##### Vorgegebener Text #####

Offensichtlich ist es aus der Mode gekommen glücklich zu sein, denn Glück ist wenig sensationell, glaube ich. Ich bin auch eine Frohnatur, lebe in der Gegenwart – nicht in der Vergangenheit. Und ich bin davon überzeugt, dass es gesund ist glücklich und authentisch zu sein. Also bitte hör niemals auf damit. Deine Fröhlichkeit und dein echtes Glück sind ansteckend für so viele. Ich freue mich jeden Tag darüber mich in vielen deiner Worte wieder zu erkennen und nicht allein zu sein.
Stay happy & alles Liebe!
Dein Kommentar trifft genau ins Schwarze. Besonders dein Job-Beispiel ist bei mir 1:1 genauso vorgekommen. Aber ich sehe nicht ein warum ich meine gute Laune und positive Art verstecken soll, nur damit sich andere in ihrer Übellaunigkeit nicht belästigt fühlen. Es erfordert natürlich mal mehr mal weniger Aufwand, aber ich denke, und das zeigt dein lieber Leserkommentar auch sehr gut, es ist super wichtig sich nicht herunterziehen zu lassen sondern so oft es geht gute Laune und eine positive Einstellung zu versprühen. In diesem Sinne, lass dich nicht unterkriegen. 🙂
GLG aus Österreich
Andrea
Pebbles and Blooms
… mir wird auch manchmal vorgeworfen, auf einer Polly Pocket Insel zu leben, ein kleines Mädchen, dass nicht versteht, wie ernst die Welt ist. Aber natürlich verstehe ich den Ernst der Lage, die großen Hürden im Leben, die man meistern muss, täglich. Und deshalb und vllt auch aus Schutz, lebe ich ab und zu (lieber) auf meiner Polly Pocket Insel. Wir verstehen den Ernst des Lebens, aber warum sollte ich ihn auf meinen Schultern tragen? Und deshalb.., give a f***, be a happy girl!

##### Bereitgestelltes Material #####

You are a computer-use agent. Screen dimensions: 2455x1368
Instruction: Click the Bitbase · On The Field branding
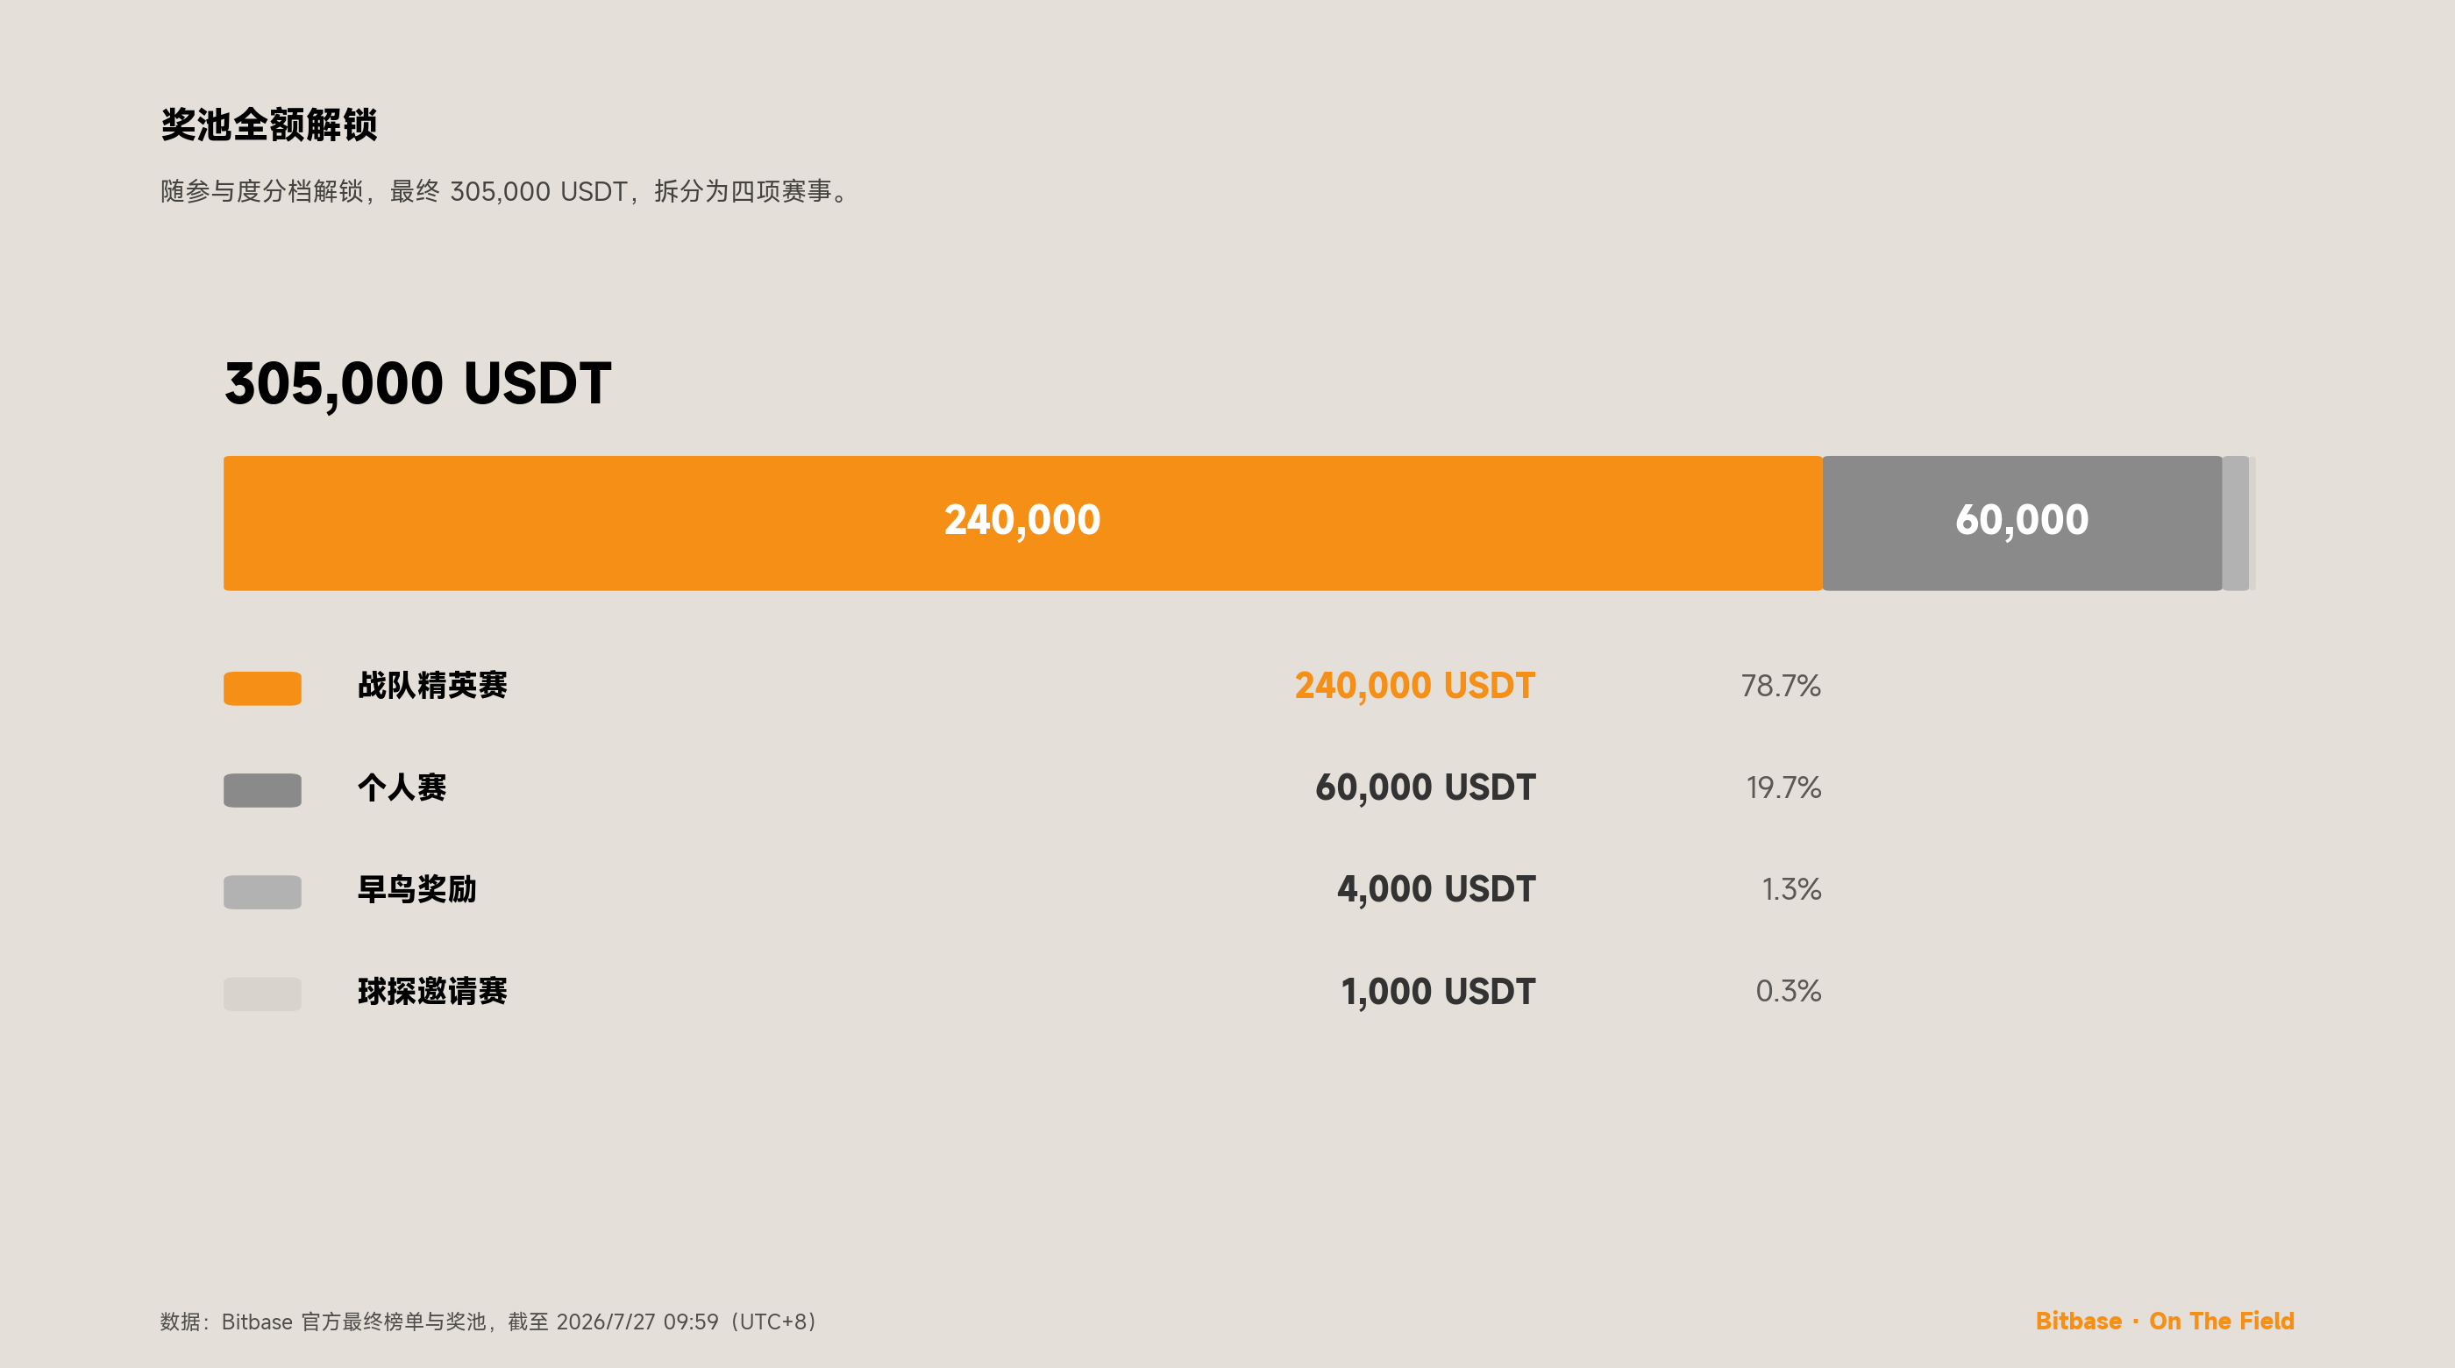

#####

Schreibe die Fortsetzung des Textes über Glück und gute Laune, die an seinen letzten Satz anschließt. Das Material wird zur Bearbeitung nicht gebraucht.

Liebe Franzi,
was du hier schreibst, kenne ich nur zu gut – du sprichst mir damit sowas von aus der Seele! Genau wie du, verstehe ich sehr wohl den „Ernst“ des Lebens, allerdings bin ich auch jemand, der einfach immer einen Grund findet, um glücklich oder dankbar für etwas zu sein! Wir haben eben eine positive Lebenseinstellung und das ist eine Stärke! Leider können nicht alle mit so viel Optimismus umgehen. Das ist aber deren und nicht unser Problem! :-p 🙂 Jeder kann an sich und seiner Einstellung arbeiten und etwas daran ändern, wenn er wirklich möchte.
Ich wünsche dir eine schöne Woche!
Ganz liebe Grüße
Irina
Liebe Frances, Ich glaube das Problem liegt darin dass die Menschen die dir mit solchen Argumenten begegnen neidisch sind. Neidisch auf dein Glück, dein Lachen, deine gute Laune. Sie sind selbst auf irgendeine Art und Weise unglücklich, vielleicht weil sie vergessen haben wie gut es Ihnen geht & dass es meistens keinen Grund gibt unglücklich zu sein. Jeder hat traurige, entmutigende oder anstrengende Situationen im Leben und dann darf man auch unglücklich sein. Aber man vergisst schnell was man schon erreicht hat und redet alles klein. Liegt wohl in der Natur des Menschen immer mehr zu wollen. Gerade deshalb sollten wir uns daran erfreuen wenn jemand glücklich ist, es sei ihm gegönnt und er gibt ja damit auch ein Stück von seinem Glück ab.
Liebe Franzi,
Ein toller Artikel und endlich mal beschreibt jemand mal die andere Sicht auf die Dinge. Ich habe auch von Zuhause gelernt, immer aus dem Tag das Beste zu machen, dankbar zu sein und immer nach vorne zu schauen. Außerdem könnte ja das Problem auch morgen wieder vorrüber sein. Doch leider werde ich durch meine „glückliche“ Art als naiv oder oberflächlich eingeschätzt, was mich dann in mir drinne doch traurig macht.
Ich wünsche Dir alles Liebe und mach weiter so!
Friederike
Super. Danke für die Infos 😀
Danke dir, wieder was gelernt!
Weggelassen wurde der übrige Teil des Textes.